═════ Listed records ═════

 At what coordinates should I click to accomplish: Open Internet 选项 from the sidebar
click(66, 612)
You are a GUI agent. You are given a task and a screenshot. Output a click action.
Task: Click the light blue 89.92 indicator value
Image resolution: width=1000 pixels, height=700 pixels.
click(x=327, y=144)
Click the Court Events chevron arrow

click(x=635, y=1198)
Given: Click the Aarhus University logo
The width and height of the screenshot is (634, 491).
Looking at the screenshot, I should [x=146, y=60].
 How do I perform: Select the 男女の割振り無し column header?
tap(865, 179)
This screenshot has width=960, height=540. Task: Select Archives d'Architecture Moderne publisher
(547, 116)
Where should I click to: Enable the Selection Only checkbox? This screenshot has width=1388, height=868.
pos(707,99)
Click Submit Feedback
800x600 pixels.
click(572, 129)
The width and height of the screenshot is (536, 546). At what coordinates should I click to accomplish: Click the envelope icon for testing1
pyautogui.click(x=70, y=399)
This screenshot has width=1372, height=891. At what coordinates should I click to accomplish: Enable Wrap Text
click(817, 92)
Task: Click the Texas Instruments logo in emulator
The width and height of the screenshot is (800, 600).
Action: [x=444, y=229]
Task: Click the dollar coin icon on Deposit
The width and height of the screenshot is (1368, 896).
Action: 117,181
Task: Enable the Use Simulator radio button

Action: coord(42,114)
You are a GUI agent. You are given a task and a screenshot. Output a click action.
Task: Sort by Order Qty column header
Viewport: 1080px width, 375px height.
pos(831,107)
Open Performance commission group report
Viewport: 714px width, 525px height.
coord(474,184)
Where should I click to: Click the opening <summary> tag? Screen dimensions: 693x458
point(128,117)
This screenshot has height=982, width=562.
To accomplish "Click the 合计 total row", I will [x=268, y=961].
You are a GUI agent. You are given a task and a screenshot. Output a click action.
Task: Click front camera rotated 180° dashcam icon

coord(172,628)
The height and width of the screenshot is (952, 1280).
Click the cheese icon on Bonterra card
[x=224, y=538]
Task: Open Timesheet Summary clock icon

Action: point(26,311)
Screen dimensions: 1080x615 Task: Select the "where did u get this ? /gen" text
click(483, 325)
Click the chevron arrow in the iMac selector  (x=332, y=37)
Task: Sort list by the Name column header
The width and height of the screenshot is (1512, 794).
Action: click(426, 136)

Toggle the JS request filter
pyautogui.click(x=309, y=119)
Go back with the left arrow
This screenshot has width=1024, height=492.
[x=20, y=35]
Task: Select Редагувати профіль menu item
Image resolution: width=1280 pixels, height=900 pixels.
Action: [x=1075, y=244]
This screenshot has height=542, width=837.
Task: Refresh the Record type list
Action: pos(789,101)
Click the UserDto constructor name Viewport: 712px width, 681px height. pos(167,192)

═════

_Aim of the exercise_: Whenever the word "Sort" occurs in a line above, copy that line.

_Exercise result_:
Task: Sort by Order Qty column header
Task: Sort list by the Name column header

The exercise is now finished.